Martin-Savage gets Lifetime Achievement award
The Wiscasset Chamber of Commerce awarded resident Katharine Martin-Savage with the Barnes & Smith Lifetime Achievement Award February 7.
The award came as a total surprise to Martin-Savage, even when her daughter unexpectedly dropped in from Washington, D.C., just a few hours before the event.
Stephanie Hergenroeder said she asked to take her mom out for dinner; Martin-Savage told her they were going to the Chamber dinner and felt confident they would be able to accommodate one more person.
However, during the social hour when she saw Lincoln County Administrator John O’Connell, Two Bridges Regional Jail Administrator Mark Westrum, his assistant Mark Anderson, and some other of her friends that do not usually attend this type of an event, she wondered what they were all doing there.
“But I still didn’t think too much of it,” Martin-Savage said.
“When John O’Connell announced I was the recipient of the Barnes & Smith Award, it came as a total surprise,” Martin-Savage said.
Upon receiving the award, Martin-Savage said: “I am very humbled and grateful for this award, I certainly did not expect this. My first hint should have been when my daughter Stephanie showed up on my doorstep a couple of hours ago from Washington, D.C.”
Martin-Savage received a standing ovation from the members and guests at the Chamber's second annual dinner.
The Barnes & Smith Lifetime Achievement Award was named in honor of Mary Ellen Barnes and Town Manager Laurie Smith, because they were the two people who worked to get the chamber started in Wiscasset.
It is given to a person who has long standing commitment to the community, the people in it; and someone who has made a positive impact during their lifetime.
Over the years, she has served this community in many capacities, giving of her time, energy and wisdom. She has shown her civic mindedness by serving on Wiscasset’s Board of Selectmen, Budget Committee and the Community Center’s Cooper/Diperri Scholarship Committee. She has worked on various other committees including the Fourth of July and the town’s 250th Celebration, and she said she is not done yet.
She donates her time and her energy giving back to the community through her hours volunteering on various town and county committees, and her participation in the Wiscasset Female Charitable Society and the Chamber of Commerce. She supports the community’s Thanksgiving and Christmas funds.
According to a bio prepared by her three daughters, Martin-Savage was born in Lynnfield, Mass. Her father was a lawyer for AT&T and her mother was a homemaker. She has one brother, Stephen. She graduated from Lynnfield High School in 1960 and attended Katherine Gibbs College in Boston where she did a two-year secretarial program.
Upon completion of her studies, she moved to Washington, D.C. and worked for the Central Intelligence Agency between 1962 and 1964.
In 1964, she married co-worker Gilbert Martin, a widower with one daughter, Stephanie. They had two children, Amy in 1965 and Beth in 1969.

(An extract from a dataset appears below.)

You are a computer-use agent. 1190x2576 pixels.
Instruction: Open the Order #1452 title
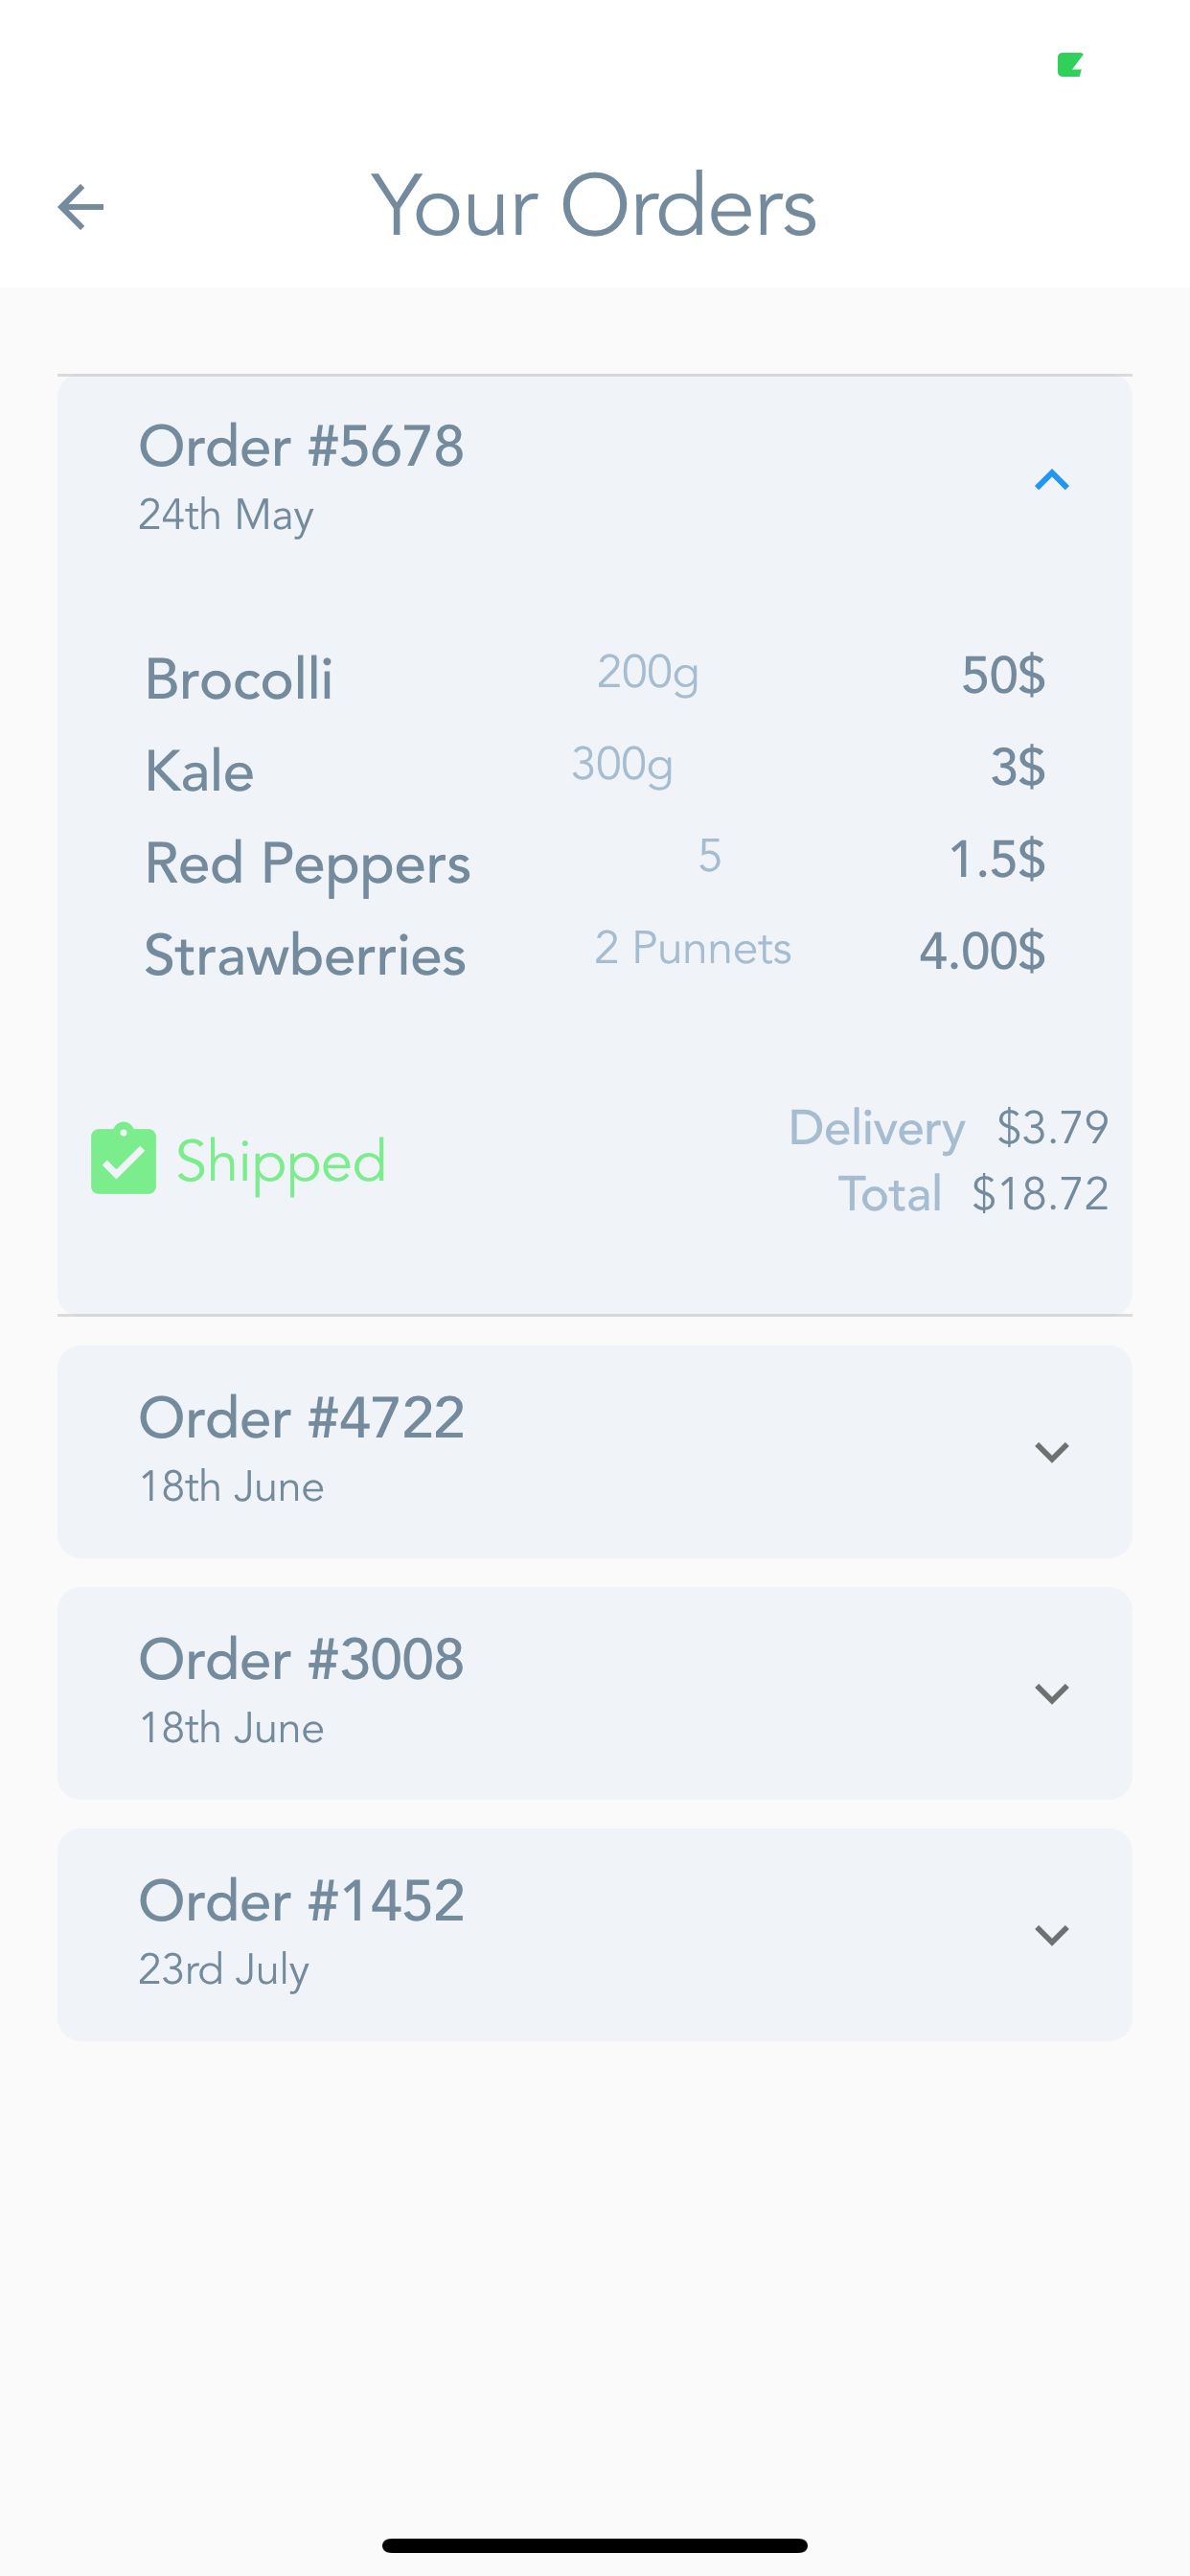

Katharine and Gil moved their family around quite a bit over the next 16 years. They lived in Frankfurt, Germany; Lancaster, California; Springfield, Virginia; Seoul, South Korea; and Korea. They returned to Springfield in 1979.
Throughout these years, many summer vacations included trips to Maine where her parents had a cottage on Orr's Island.
In fall of 1980 Gil retired from the federal government and they moved to Wiscasset. Gilbert passed away that same year. She joined the Lincoln County Sheriff’s Department in 1981.
She married Lewis Savage of Woolwich in 1982. The two continue to live at Seafield Farm in Wiscasset, providing an anchor for an extended family that has travel in its genes.
Her adult daughters have spanned four continents in their work and always enjoy returning to Seafield with their families for holidays and vacations.
She is a cat lover, she is known as the cat lady for her support to the local shelter and the many cats she has adopted over the years.
Martin-Savage has made and maintained friendships throughout her life and continues to visit and host friends from her days in Germany and beyond.
With strong family and community values, she often opens her heart and home in the service of others.
Local folks know of all the good she has done, but perhaps there are a few things they don’t know: she was Junior Prom Queen at Lynnfield High School in 1959; she played hockey, basketball and softball in school; and her parents had to persuade her to continue her secondary education.
She has retired several times (from the CIA, from two secretarial jobs in Lincoln County Sheriff's Office and in County Security, and also from her job as a processor officer.
In 2003 she became a member of the Lincoln/Sagadahoc Jail Authority as a representative of Lincoln County, and to date shows no signs of retiring.